Con la llegada de la temporada invernal es necesario recordar las medidas clave para prevenir esta infección respiratoria: higiene de manos, dejar de fumar y la vacunación.
Cada año, millones de personas en todo el mundo contraen neumonía, una enfermedad del sistema respiratorio que ocasiona inflamación y daño del tejido pulmonar. Según datos de la Organización Mundial de la Salud (OMS), en 2015 fue la tercera causa de mortalidad global junto a la gripe. Sin embargo, existen medidas preventivas eficaces que permiten reducir significativamente el riesgo de padecerla.
La enfermedad se produce cuando los alvéolos –los pequeños sacos donde se realiza el intercambio de gases en los pulmones– se inflaman y se llenan de líquido o pus, lo que dificulta la obtención del oxígeno y, en consecuencia, la respiración. Especialistas advierten que se trata de una infección muy frecuente, aunque no todas las personas tienen el mismo riesgo de desarrollarla.
Factores como la edad (más frecuente en mayores y niños pequeños), los hábitos poco saludables (como el tabaquismo o el consumo excesivo de alcohol), las enfermedades crónicas o un sistema inmunitario debilitado aumentan tanto la probabilidad de contraerla como la gravedad que puede alcanzar.
Síntomas: de la fiebre a la dificultad respiratoria
La neumonía suele estar causada por bacterias o virus respiratorios que infectan el pulmón, siendo el neumococo (Streptococcus pneumoniae) la principal bacteria responsable. Los síntomas más habituales son fiebre, tos, dolor torácico, falta de apetito, sensación de falta de aire y malestar general; en algunos casos también puede haber náuseas, vómitos o diarrea.
La evolución varía según el paciente.
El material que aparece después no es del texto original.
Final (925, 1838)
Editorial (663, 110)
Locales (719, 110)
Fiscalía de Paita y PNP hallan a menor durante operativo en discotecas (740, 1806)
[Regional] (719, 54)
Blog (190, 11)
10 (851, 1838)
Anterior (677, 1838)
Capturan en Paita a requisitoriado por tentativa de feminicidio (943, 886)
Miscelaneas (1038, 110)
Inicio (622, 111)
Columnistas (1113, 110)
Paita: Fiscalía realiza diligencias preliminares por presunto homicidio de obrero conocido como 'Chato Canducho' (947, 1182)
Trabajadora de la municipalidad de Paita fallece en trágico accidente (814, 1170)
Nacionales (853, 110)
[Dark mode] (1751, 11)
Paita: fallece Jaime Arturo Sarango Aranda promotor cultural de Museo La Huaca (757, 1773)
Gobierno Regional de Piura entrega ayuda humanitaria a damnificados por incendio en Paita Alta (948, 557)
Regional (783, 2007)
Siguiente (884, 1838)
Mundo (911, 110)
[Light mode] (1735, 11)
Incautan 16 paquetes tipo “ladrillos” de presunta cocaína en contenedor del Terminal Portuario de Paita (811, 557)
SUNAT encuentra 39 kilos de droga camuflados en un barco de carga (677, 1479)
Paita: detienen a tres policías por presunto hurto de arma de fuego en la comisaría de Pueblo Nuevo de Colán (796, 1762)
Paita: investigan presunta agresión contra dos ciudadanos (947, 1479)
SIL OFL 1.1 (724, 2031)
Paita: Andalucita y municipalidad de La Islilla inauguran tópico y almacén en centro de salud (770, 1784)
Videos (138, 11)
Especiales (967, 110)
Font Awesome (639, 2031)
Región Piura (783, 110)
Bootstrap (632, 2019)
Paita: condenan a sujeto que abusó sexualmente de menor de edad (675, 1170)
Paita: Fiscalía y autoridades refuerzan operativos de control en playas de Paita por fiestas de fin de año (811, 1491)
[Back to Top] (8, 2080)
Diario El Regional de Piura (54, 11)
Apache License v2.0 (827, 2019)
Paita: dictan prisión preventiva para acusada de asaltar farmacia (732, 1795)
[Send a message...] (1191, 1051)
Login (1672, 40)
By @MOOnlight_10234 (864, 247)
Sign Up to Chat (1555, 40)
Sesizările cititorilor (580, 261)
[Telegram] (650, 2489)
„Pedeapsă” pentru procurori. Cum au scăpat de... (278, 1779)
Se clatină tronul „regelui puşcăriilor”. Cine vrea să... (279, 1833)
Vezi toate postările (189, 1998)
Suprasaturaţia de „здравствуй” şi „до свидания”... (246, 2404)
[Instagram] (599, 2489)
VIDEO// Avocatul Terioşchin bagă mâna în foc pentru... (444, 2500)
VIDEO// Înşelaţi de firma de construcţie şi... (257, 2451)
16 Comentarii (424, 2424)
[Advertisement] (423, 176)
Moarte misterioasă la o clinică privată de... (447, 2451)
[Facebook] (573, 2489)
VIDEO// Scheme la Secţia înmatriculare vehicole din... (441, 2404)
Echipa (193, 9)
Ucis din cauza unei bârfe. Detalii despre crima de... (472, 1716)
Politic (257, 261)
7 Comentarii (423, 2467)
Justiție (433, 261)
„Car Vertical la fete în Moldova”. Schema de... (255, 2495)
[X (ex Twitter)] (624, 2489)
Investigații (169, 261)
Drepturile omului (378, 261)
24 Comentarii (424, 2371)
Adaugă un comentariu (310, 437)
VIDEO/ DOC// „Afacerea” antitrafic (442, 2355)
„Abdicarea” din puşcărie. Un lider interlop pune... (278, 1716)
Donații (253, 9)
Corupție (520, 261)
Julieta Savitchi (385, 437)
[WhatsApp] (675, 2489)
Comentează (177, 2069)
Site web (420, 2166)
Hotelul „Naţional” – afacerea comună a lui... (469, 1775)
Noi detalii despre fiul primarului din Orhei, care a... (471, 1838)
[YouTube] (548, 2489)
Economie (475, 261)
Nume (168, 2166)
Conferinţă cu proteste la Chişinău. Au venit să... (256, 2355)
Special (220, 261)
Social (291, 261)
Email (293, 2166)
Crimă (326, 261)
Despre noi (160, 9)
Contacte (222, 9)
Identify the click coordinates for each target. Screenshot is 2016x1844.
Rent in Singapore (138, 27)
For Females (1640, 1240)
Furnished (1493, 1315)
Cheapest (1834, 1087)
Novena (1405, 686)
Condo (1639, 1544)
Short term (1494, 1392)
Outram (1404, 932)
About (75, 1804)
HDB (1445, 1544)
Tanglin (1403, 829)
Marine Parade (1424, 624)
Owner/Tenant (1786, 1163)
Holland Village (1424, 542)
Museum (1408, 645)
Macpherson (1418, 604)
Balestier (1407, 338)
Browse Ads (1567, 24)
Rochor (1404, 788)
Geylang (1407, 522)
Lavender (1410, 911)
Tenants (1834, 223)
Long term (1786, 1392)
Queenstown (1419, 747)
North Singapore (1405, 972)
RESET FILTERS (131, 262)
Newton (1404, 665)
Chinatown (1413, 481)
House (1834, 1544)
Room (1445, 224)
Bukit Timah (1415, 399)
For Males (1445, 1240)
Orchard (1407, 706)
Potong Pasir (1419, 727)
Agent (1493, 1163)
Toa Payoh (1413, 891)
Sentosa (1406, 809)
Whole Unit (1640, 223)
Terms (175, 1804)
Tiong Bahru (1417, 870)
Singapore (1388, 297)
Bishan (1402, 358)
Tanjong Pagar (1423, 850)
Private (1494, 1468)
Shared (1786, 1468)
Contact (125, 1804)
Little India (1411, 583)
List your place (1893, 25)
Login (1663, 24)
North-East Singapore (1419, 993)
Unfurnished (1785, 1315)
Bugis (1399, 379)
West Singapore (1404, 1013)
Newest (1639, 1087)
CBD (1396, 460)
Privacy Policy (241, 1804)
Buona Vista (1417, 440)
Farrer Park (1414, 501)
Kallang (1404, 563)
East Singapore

En personas sanas y de bajo riesgo puede ser leve, pero en otros casos deriva en complicaciones graves como insuficiencia respiratoria o infecciones generalizadas. Los síntomas pueden manifestarse de forma súbita, en pocas horas, o de manera progresiva a lo largo de dos o tres días. En personas mayores, los síntomas pueden ser menos evidentes y presentarse de forma atípica, como confusión, pérdida de apetito o incontinencia urinaria.
Diagnóstico y tratamiento
El diagnóstico se basa en la valoración clínica del paciente y en pruebas complementarias. La radiografía de tórax es la herramienta principal para confirmar la infección pulmonar. En casos más complejos se recurre a una tomografía computarizada (TC), que ofrece una imagen más detallada del estado de los pulmones.
También son habituales la analítica de sangre, la medición de la saturación de oxígeno y las pruebas microbiológicas, que permiten identificar el microorganismo causante. Con este diagnóstico, el médico determina el tratamiento y decide si la persona se puede recuperar desde casa o debe ser ingresada.
Medidas básicas de prevención
Aunque no siempre se pueda evitar, existen medidas sencillas para reducir el riesgo. La principal es la vacunación frente a la gripe y el neumococo, que suele recomendarse, sobre todo, a personas mayores o con enfermedades crónicas.
Por otro lado, es fundamental mantener hábitos saludables: evitar el tabaco y el consumo excesivo de alcohol, llevar una dieta equilibrada, evitar el contacto con pacientes enfermos y mantener una buena higiene, tanto de manos como bucal, contribuyen a disminuir las probabilidades de contraerla.
Además, en personas con síntomas respiratorios como tos productiva, el uso de barbijo puede ayudar a reducir la transmisión de la infección.
Por último, ante síntomas como fiebre persistente o dificultad para respirar, conviene acudir al médico cuanto antes para obtener un diagnóstico precoz y evitar complicaciones.